Surveyors are not grading your writing. They are answering three questions: (1) Does this facility understand why this happened? (2) Did they fix the thing that caused it, or just the symptom? (3) When I come back, will I be able to verify this is actually in place?
A PoC that answers all three clearly and credibly — with specific people, specific processes, specific timelines, and specific monitoring — does not need to be eloquent. It needs to be believable. The 20% of PoCs that hold up under re-survey are the ones where the answer to all three questions is obvious from reading it. The 80% that don’t are the ones where at least one of those questions goes unanswered.
Your Move 🤟
Whether you are a DON who has written a hundred Plans of Correction or a compliance coordinator staring at a 2567 form for the first time — here is what actually makes the difference between the 20% that hold up and the 80% that don’t:
- For each deficiency, ask one question before you write a single word: “What system condition made this failure possible?” Not who failed. What system failed. Write that answer down. Build the PoC around it.
- Avoid starting any sentence in Elements 3 or 4 with “staff will be retrained,” “the DON will monitor,” or “the facility will ensure compliance.” These are the red-flag phrases. Replace them with the specific action, the specific person, the specific measurable outcome.
- Read Elements 3 and 4 for every deficiency and ask: can a surveyor who comes back in 90 days walk into this building and verify that this is actually in place? If the answer is no, rewrite.
- Set a completion date that reflects the actual time required for the work — not the time you have before you want this closed. A realistic 45-day timeline is vastly more credible than an aspirational 72-hour one.
- The most time-consuming part of writing a compliant PoC is not the typing — it is the thinking. You need to understand the root cause well enough to describe a credible system fix. The facilities that do this well have usually done it before, for the same deficiency or a related one, and have a template that structures the thinking process.
- FacilityKit’s Plan of Correction Templates ($69) are built around the most frequently cited F-tags and the specific elements CMS requires. They don’t write the PoC for you — they structure the thinking so the actual writing takes a fraction of the time. The difference between a blank page and a structured template, under a 10-day deadline, is significant.
- The Survey Survival Bundle ($99) includes the PoC templates plus the broader survey prep tools that prevent the deficiencies in the first place — which is always better than correcting them after the fact.
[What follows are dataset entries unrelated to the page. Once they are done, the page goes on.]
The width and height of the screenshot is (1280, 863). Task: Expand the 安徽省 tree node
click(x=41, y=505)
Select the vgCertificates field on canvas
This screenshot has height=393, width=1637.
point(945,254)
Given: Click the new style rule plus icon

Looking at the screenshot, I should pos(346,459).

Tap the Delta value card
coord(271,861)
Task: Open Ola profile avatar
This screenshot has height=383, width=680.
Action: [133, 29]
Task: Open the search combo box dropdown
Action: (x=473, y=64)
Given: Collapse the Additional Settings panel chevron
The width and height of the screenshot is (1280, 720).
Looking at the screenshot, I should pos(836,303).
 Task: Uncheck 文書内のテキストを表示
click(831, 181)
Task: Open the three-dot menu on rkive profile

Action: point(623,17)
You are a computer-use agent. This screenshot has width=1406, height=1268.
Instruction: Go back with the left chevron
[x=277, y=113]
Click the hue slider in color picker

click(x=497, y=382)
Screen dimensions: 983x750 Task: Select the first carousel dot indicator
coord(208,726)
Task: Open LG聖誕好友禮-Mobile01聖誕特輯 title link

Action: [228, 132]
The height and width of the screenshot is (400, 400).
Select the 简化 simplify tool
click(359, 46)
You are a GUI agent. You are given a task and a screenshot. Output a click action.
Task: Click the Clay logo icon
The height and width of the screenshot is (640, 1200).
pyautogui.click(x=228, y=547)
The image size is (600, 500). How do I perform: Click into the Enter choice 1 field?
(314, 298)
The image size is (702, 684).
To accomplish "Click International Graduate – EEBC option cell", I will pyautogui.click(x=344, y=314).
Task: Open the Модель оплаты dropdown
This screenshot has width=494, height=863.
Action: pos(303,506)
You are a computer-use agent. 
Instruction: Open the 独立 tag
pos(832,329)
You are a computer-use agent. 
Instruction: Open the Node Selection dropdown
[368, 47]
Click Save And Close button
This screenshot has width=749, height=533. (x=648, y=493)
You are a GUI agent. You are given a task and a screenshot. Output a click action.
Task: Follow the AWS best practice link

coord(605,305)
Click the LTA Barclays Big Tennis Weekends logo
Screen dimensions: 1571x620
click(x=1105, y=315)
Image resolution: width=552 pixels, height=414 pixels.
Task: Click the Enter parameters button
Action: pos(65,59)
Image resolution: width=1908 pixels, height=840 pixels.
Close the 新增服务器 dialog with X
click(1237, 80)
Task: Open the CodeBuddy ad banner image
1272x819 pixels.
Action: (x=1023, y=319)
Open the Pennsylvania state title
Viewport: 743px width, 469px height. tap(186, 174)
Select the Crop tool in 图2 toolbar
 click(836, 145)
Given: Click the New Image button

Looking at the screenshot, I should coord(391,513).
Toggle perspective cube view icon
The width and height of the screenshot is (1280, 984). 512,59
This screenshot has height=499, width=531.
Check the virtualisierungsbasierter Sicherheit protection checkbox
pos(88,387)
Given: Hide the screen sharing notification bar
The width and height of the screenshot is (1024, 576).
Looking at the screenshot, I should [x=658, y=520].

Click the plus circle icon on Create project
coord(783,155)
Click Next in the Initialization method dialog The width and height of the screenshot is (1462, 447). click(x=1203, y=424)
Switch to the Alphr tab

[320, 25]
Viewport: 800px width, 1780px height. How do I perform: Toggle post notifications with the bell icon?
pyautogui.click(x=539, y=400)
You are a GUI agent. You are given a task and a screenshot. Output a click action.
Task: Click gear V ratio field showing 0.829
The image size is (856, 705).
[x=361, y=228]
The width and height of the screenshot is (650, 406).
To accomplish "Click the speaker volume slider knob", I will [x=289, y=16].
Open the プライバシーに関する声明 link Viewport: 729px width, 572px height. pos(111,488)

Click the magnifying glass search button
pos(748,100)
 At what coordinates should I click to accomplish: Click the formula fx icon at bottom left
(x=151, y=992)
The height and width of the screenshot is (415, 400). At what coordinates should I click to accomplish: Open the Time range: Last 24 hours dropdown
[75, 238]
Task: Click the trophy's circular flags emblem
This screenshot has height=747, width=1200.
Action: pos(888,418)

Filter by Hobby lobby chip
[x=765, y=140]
- Give your DON enough time to write a real Plan of Correction. The 10-day window includes weekends. “Good enough to close the survey” is a false economy — a weak PoC generates re-citations that cost far more than the time it would have taken to write a strong one.
- The PoC is not a legal document to be minimized. It is a public-facing compliance commitment that defines how surveyors perceive your facility’s culture. Invest in it accordingly.
- Build a post-survey process: root cause analysis meeting within 48 hours of exit, PoC drafting with the DON, compliance coordinator, and department heads involved, and a final review by someone who was not involved in writing it to catch vagueness and copy-paste before submission.
- Use your QAPI program the way it is designed: as the ongoing monitoring mechanism for PoC commitments. The best facilities treat every submitted PoC as a new QAPI priority item until the completion date passes and the monitoring data is clean.